→ **Task goal**:
Type out the full set of entries again, unchanged.

(Collected data)
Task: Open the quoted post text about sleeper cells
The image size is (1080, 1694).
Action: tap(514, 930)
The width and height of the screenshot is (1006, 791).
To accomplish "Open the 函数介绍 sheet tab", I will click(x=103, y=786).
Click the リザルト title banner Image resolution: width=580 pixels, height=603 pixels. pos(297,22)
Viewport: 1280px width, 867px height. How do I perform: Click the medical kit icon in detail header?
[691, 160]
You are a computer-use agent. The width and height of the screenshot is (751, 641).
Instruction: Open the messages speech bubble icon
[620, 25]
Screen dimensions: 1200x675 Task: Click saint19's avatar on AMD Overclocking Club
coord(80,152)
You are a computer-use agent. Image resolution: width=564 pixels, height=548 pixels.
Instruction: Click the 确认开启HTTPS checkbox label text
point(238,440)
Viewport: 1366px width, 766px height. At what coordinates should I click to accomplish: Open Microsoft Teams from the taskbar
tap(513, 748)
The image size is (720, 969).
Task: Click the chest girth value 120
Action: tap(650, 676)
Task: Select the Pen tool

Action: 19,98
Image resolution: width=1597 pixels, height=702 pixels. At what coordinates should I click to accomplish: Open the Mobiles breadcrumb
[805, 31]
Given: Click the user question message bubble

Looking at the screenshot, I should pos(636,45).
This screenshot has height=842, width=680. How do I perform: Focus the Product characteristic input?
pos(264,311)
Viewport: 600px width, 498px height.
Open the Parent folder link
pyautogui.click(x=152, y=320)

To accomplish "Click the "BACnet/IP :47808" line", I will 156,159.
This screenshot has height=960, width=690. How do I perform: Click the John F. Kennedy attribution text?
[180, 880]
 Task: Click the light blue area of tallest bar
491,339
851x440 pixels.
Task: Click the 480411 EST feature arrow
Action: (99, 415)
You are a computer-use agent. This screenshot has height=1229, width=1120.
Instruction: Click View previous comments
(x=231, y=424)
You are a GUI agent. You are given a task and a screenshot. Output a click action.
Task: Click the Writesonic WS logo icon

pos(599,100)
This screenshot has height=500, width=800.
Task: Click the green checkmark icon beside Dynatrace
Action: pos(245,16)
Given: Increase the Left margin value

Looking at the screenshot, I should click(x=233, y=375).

→ **Solved exercise**:
Task: Open the quoted post text about sleeper cells
The image size is (1080, 1694).
Action: tap(514, 930)
The width and height of the screenshot is (1006, 791).
To accomplish "Open the 函数介绍 sheet tab", I will click(x=103, y=786).
Click the リザルト title banner Image resolution: width=580 pixels, height=603 pixels. pos(297,22)
Viewport: 1280px width, 867px height. How do I perform: Click the medical kit icon in detail header?
[691, 160]
You are a computer-use agent. The width and height of the screenshot is (751, 641).
Instruction: Open the messages speech bubble icon
[620, 25]
Screen dimensions: 1200x675 Task: Click saint19's avatar on AMD Overclocking Club
coord(80,152)
You are a computer-use agent. Image resolution: width=564 pixels, height=548 pixels.
Instruction: Click the 确认开启HTTPS checkbox label text
point(238,440)
Viewport: 1366px width, 766px height. At what coordinates should I click to accomplish: Open Microsoft Teams from the taskbar
tap(513, 748)
The image size is (720, 969).
Task: Click the chest girth value 120
Action: tap(650, 676)
Task: Select the Pen tool

Action: 19,98
Image resolution: width=1597 pixels, height=702 pixels. At what coordinates should I click to accomplish: Open the Mobiles breadcrumb
[805, 31]
Given: Click the user question message bubble

Looking at the screenshot, I should pos(636,45).
This screenshot has height=842, width=680. How do I perform: Focus the Product characteristic input?
pos(264,311)
Viewport: 600px width, 498px height.
Open the Parent folder link
pyautogui.click(x=152, y=320)

To accomplish "Click the "BACnet/IP :47808" line", I will 156,159.
This screenshot has height=960, width=690. How do I perform: Click the John F. Kennedy attribution text?
[180, 880]
 Task: Click the light blue area of tallest bar
491,339
851x440 pixels.
Task: Click the 480411 EST feature arrow
Action: (99, 415)
You are a computer-use agent. This screenshot has height=1229, width=1120.
Instruction: Click View previous comments
(x=231, y=424)
You are a GUI agent. You are given a task and a screenshot. Output a click action.
Task: Click the Writesonic WS logo icon

pos(599,100)
This screenshot has height=500, width=800.
Task: Click the green checkmark icon beside Dynatrace
Action: pos(245,16)
Given: Increase the Left margin value

Looking at the screenshot, I should click(x=233, y=375).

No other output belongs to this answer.